Sex meets gore in hardcore study

Conference gets to grips with extreme adaptations and slash fiction. Matthew Reisz takes a peek

January 27, 2011




"Adaptation", when it was studied at all, used to mean film and television versions of classic fiction - usually on the premise that the book was much better.

But today, academics are exploring some very different forms of the genre: pornographic adaptations such as Lord of the Cockrings (2002) and The Lord of the G-Strings: The Femaleship of the Ring (2003).

Erotic adaptations were placed under the microscope at a conference at De Montfort University this week, hosted by the university's Centre for Adaptations and the research network Onscenity.

Funded by the Arts and Humanities Research Council, Onscenity is devoted to the issues raised by "the new accessibility of pornography, the normalisation of sexually explicit representation in mainstream cultural forms, the role of the internet in disseminating 'extreme' images, and the use of communication technologies, often by young people, for sexual purposes".
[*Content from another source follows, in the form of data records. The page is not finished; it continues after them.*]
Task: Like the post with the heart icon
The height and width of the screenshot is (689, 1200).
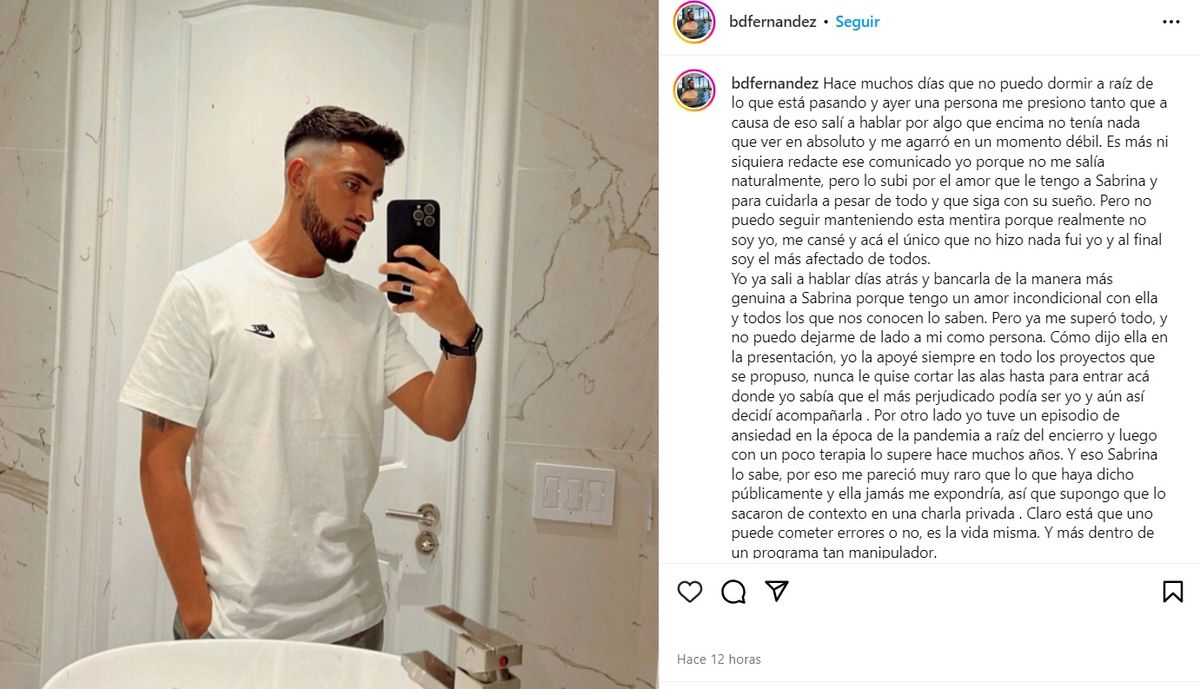Action: tap(690, 591)
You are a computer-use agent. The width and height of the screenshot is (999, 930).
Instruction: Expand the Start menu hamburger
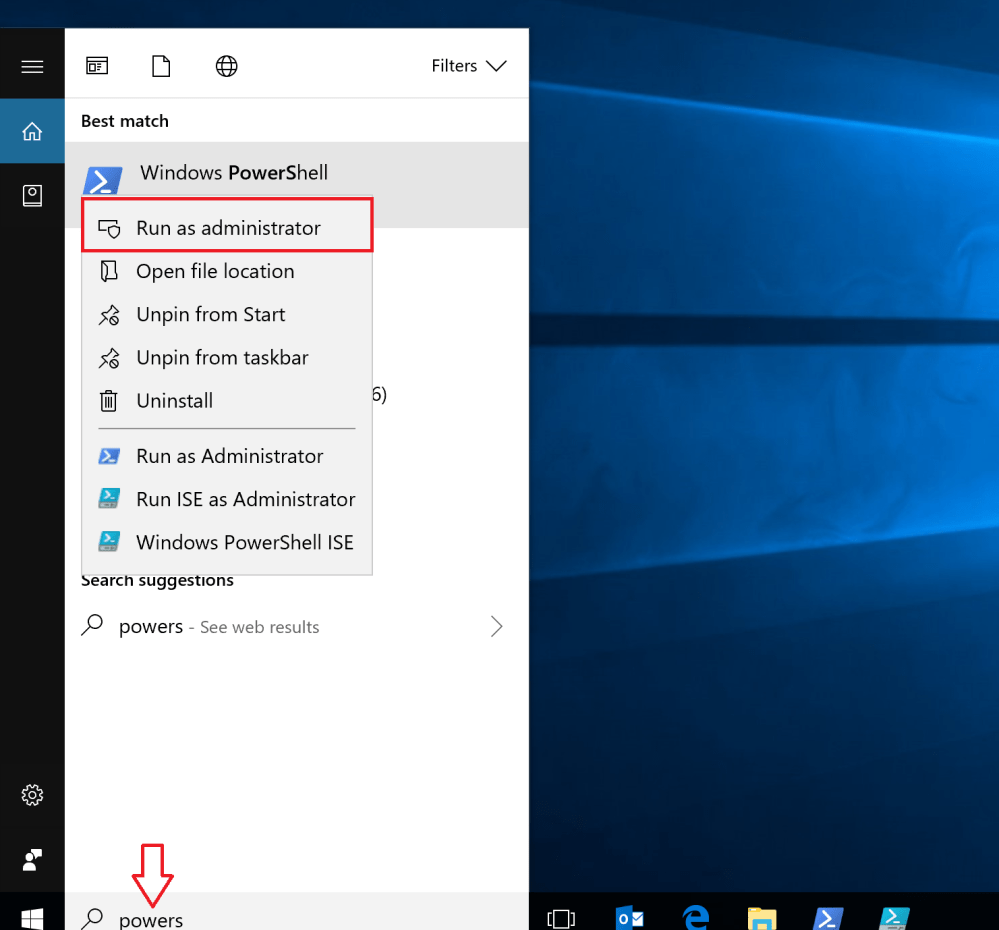pyautogui.click(x=32, y=65)
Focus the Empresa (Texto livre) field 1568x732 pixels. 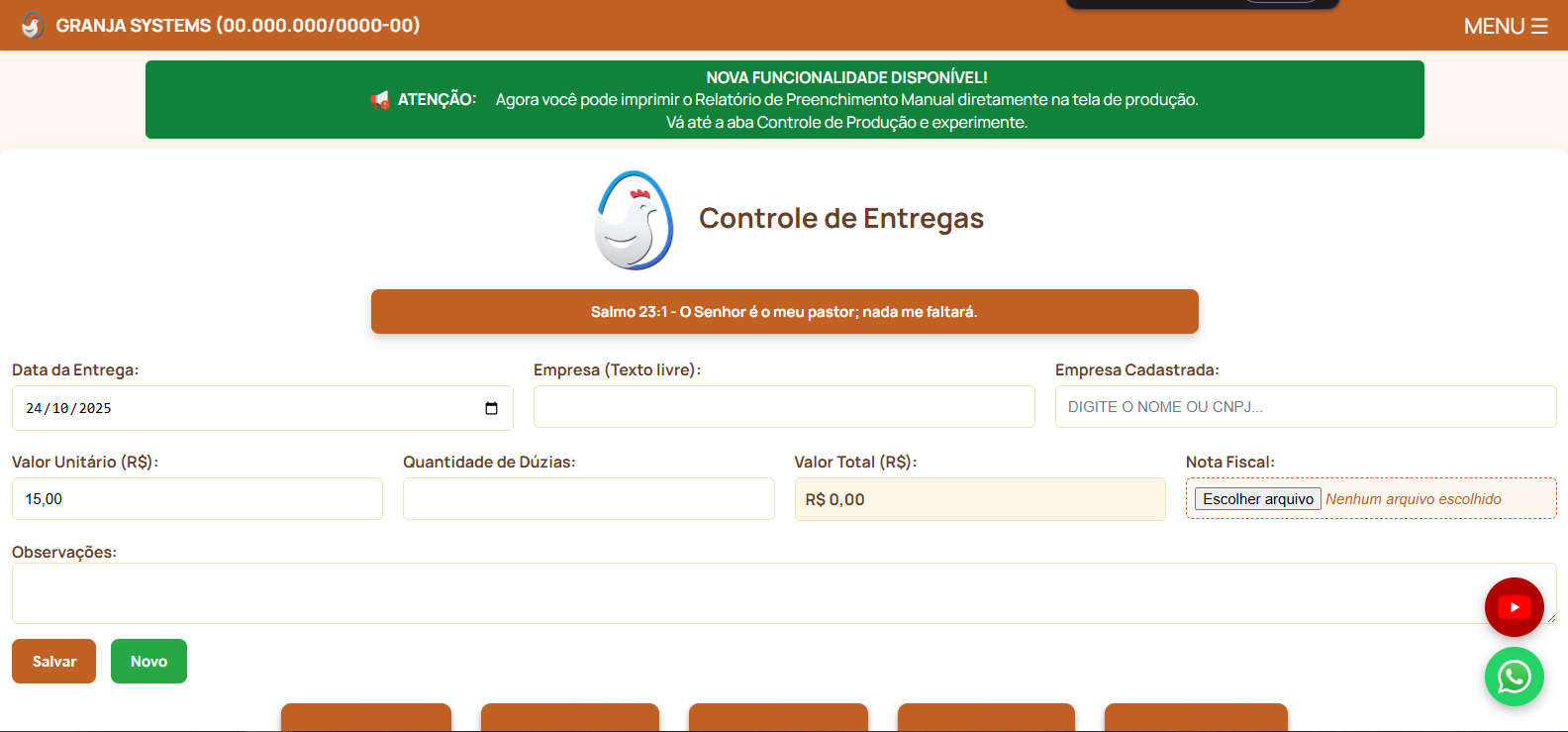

No one could accuse the participants of shying away from the extreme end of the spectrum of sex and violence, with papers examining films such as The Texas Vibrator Massacre (2007).

Xavier Mendik, lecturer in film and television studies at Brunel University, has researched the career of Joe D'Amato (1936-99), "one of Italy's most controversial bad boys of cult cinema". His films rely on an "unflinching fusion of sex and gore" influenced by "the ideas...of the Marquis de Sade" and sometimes feature him as a character.

Notable examples include scenes of "voodoo priestesses castrating their lovers at the point of orgasm" and "repressed taxidermists seducing young women in the same bed as their dead brides".

Anthony McKenna, research associate on the Michael Klinger Research Project at the University of the West of England, looked at the Confessions series of sex comedies, "still often used by film scholars and historians to represent the low watermark of British cinema in the difficult 1970s", and the doomed attempt to resurrect the franchise in a more feminist and Aids-aware world.

Johnny Walker, a PhD student in cinema and television history at De Montfort, drew on the pornographic British versions of Dracula to dispute the common claim that "Britain has never had a home-based hardcore porn industry".

Since the millennium, he argued, this once non-existent industry "has been seen to be both 'harder' - in terms of explicit sexual material contained in the films - and more tenacious - in terms of production - than ever, valued in 2006 at the sum of £1 billion". Yet this lost (or lust) continent of our national cinema had yet to be given the attention it deserved, he argued.

Modern retellings of Homer's Odyssey, including sexually explicit depictions of Odysseus, were examined, as were texts in which Sherlock Holmes and John Watson are depicted as lovers. The latter's impact on Guy Ritchie's Sherlock Holmes (2009) was also considered.

Another scholar asked whether the story of Little Red Riding Hood, "long accepted as a parable of rape", could be reinvented in versions "where the heroine is often equal to the wolf in terms of desire".